The heaviest track on “its you” is easily Netherand it shares the most in common with some of the bolder “it’s not us” tracks, blending tonal splashes from Dark Brush and Looks into a ritual that may cause you to redig through the closet for your Blood Altar. A gently distorted palm muted riff is quickly intermixed with whirling spiral keys. There is so much to love about this song. From the irrepressible lyrics and stilted build to the minute details, like a twinkling layer of Joel’s piano buried deep within the mix, or Kris Meyer’s snap drums and swift high-hat play, make for a delightfully produced tune that might be the best on the disc.

Like a drunken round hollered among arm in arm buddies across a crowded tavern, Hanging Chads makes for a amusing reprieve with a happy hate song. This track will be a ton of fun live one day, you can nearly imagine a room full of Umphreaks shouting the explicit lyrics in unison.

Veteran Attachments was born for the studio. Though the song debuted in late 2015 and has seen fifty-two plays since premier, in a live environment it often becomes muddled and fails to hold together sonically or to elevate into a meaningful jam. Not so on “it’s you”. The guitars are extremely well captured. The harmonies are clear and all falsettos pulled flawlessly. The solo is deliberate, skillful and sprightly. Studio clarity allows this track to truly shine as one of the few tracks in Umphrey’s catalogue that is better in the booth.

Fan favorite Upward is the strongest song lyrically on the disc.  This track has been a fan favorite since its inception in 2014,  when it had been paired with its inebriated falsetto brother Onwards at UMBowl 5, and it’s easy to see why. The first minute of Upward’s studio iteration is a bit different than its live antecedents: Bayliss, a lone acoustic guitar and a hanging electric high note punctuating the space. It nearly changes the entire mood of the song, momentarily lending a stripped bare take to a jam that’s always seemed so gloriously grandiose. The new arrangement can be a bit jarring for those who have become so familiar with the standard Upward’s intro, however, that familiarity is restored as the percussion comes crashing in before the second verse. The studio version does justice to a track already cemented into heavy rotation, sitting at a seat among the classics.


It is inevitable and somewhat unfair to “it’s you” that it always will be compared with“it’s not us” – the naming convention and time of release basically begs us to, though they are not audibly companion pieces. Without that contrast they stand on their own as separate, expertly crafted compositions. Many of the newest tunes are not as immediately accessible as anything from “it’s not us“, the band’s latest release probably shouldn’t be a novice’s first listen. That said, song-for-song, “it’s you” is more enjoyable than its precursor and seasoned Umphreaks will be gratified to find this disc has shed the poppy sheen that glossed the band’s previous work.
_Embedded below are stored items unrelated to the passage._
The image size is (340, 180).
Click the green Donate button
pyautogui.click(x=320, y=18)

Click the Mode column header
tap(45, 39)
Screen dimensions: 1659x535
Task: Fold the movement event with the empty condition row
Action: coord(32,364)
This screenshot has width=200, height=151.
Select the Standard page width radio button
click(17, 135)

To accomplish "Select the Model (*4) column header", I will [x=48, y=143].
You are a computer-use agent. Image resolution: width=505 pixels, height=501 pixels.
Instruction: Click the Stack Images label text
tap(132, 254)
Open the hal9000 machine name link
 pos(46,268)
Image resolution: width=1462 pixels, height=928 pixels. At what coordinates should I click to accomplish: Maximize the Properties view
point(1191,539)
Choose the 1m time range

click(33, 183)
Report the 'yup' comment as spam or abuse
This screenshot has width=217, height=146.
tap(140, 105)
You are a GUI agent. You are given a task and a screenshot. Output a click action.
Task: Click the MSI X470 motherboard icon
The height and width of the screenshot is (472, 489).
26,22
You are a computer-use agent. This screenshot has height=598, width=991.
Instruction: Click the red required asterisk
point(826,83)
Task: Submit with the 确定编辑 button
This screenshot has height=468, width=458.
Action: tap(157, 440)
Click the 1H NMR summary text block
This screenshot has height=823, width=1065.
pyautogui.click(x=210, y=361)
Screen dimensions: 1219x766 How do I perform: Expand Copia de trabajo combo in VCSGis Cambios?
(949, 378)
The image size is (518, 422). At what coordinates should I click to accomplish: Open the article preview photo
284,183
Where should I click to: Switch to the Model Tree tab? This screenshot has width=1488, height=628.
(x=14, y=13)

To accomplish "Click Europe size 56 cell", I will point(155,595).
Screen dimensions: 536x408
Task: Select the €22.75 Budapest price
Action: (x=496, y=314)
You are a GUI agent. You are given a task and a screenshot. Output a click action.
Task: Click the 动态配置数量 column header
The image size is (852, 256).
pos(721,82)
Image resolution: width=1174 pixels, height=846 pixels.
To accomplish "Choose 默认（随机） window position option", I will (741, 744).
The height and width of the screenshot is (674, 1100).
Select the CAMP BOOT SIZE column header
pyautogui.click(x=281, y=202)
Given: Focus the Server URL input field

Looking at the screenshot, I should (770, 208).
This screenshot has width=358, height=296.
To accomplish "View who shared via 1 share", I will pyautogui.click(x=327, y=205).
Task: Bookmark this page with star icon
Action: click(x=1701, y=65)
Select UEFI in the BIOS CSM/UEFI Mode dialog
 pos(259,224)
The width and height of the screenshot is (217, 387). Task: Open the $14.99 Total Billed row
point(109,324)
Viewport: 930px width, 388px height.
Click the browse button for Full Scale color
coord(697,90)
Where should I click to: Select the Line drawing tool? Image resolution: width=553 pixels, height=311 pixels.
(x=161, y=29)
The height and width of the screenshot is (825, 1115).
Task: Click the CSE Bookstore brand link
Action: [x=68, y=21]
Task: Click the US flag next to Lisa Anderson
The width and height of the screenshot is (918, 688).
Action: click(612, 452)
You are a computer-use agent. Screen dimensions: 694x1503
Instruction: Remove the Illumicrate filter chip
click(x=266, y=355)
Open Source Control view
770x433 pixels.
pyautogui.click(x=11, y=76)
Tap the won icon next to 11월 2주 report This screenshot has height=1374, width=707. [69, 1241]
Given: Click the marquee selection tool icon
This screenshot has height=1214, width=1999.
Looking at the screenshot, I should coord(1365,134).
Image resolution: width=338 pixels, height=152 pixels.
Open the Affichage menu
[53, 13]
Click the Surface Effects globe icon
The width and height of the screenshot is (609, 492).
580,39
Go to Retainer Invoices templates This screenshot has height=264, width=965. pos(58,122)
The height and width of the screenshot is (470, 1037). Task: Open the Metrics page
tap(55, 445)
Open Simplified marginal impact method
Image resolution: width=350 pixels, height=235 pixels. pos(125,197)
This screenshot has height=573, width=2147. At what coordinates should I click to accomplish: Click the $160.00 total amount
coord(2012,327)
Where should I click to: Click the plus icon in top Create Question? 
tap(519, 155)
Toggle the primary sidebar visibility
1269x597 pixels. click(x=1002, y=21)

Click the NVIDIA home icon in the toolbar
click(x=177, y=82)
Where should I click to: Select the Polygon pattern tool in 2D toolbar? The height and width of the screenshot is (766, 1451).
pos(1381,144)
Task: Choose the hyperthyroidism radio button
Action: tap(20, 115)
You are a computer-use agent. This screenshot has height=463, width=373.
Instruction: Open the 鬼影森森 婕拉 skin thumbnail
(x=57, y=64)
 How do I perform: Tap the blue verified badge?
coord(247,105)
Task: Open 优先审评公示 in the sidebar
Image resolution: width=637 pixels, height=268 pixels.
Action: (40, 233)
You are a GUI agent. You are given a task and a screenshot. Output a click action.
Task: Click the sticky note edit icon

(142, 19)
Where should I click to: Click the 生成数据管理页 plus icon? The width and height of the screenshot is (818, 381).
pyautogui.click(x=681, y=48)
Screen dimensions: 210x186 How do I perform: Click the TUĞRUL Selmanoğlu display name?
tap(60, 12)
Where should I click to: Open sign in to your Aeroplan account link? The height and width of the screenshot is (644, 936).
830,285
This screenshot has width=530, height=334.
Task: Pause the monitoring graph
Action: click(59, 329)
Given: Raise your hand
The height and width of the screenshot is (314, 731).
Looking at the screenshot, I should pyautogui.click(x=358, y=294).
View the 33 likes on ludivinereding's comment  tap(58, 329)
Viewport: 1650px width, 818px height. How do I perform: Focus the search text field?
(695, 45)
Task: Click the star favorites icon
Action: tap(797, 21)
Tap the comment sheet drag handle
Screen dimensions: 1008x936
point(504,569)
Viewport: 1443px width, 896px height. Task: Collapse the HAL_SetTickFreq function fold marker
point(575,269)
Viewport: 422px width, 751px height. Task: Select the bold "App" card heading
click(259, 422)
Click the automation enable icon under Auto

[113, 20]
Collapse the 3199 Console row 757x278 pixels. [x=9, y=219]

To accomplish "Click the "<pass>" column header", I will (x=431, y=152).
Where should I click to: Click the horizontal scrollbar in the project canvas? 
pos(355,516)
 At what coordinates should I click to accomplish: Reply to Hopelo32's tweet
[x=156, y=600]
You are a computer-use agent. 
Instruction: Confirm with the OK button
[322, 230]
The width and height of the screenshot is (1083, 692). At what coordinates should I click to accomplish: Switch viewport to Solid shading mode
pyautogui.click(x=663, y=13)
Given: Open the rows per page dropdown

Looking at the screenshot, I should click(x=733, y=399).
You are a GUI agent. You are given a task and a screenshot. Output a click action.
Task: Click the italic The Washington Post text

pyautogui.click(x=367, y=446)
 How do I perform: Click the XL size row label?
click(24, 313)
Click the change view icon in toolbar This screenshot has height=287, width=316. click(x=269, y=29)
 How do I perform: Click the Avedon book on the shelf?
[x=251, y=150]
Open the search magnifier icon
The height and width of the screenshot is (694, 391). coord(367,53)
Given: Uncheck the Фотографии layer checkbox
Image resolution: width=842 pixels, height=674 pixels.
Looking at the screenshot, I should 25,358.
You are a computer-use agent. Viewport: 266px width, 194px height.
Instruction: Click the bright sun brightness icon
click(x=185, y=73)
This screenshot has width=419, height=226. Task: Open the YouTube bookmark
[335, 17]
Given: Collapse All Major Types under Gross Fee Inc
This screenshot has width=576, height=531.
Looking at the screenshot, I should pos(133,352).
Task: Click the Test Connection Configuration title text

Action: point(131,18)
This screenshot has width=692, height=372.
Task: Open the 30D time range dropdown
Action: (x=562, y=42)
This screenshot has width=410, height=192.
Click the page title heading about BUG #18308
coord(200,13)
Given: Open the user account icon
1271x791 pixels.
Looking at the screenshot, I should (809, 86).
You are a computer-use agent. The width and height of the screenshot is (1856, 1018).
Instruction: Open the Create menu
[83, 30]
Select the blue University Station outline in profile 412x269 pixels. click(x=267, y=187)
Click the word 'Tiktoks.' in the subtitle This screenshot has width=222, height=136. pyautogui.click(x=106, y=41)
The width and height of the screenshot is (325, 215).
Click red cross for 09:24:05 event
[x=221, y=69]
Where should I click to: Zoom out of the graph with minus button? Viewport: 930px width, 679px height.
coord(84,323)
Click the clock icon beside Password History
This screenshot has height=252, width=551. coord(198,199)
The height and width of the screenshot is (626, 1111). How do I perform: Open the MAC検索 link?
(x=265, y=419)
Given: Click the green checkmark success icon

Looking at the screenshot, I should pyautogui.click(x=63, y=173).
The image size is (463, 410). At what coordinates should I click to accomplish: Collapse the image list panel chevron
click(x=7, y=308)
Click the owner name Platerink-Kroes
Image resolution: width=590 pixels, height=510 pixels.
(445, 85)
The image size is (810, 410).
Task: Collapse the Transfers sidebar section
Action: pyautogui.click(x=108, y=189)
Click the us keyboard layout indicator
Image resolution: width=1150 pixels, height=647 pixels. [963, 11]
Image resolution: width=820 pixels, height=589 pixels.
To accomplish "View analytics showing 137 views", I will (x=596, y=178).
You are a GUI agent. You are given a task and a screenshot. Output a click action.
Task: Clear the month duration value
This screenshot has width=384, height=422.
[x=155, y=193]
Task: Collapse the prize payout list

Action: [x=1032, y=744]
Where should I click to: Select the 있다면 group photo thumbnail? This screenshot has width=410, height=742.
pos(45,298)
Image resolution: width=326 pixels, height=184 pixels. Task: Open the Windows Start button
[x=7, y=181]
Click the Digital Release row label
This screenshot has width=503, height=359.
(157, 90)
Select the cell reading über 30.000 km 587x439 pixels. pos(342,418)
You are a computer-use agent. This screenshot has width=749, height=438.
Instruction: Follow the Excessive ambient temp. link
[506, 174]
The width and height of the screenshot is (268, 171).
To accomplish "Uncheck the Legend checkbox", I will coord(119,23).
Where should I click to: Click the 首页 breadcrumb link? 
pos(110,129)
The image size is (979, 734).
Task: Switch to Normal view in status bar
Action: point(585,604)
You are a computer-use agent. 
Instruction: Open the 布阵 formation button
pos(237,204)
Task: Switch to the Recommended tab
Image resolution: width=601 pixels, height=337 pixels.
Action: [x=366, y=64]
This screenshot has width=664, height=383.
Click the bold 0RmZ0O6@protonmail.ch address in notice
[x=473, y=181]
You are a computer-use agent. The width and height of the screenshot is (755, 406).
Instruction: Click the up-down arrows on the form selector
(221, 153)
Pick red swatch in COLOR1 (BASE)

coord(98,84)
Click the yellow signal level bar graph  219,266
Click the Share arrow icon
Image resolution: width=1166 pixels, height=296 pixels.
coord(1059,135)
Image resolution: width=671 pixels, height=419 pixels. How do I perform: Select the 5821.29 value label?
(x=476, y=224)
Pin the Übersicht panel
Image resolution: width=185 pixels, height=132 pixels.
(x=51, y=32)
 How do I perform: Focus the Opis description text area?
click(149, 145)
It is prototypical Umphrey’s to craft a secret, intricate and epic surprise like their most recent album.  The backend of the album is stacked with contenders for masterpiece jam vehicle mainstays and we can only hope that the songs on “it’s you” receive more live attention than their most recent forerunners. While Umphrey’s has yet to recreate a studio chef-dœuvre on par with their 2009 opus “Mantis”, it is not for lack of trying, and with “it’s you” their beginning to breach that level once more. The best part of this album is that it ignites excitement and optimism in the heart of any devotee. This is obviously not a band waning, relegating themselves to a handful of bustout-less shows in select easy sell out cities. Instead, this is a band who will not rest until they get the chance to give us their best, who is dedicated to the continued crafting distinct, unpredictable and challenging music in both live and studio environments. We happily intend to listen to every note of it.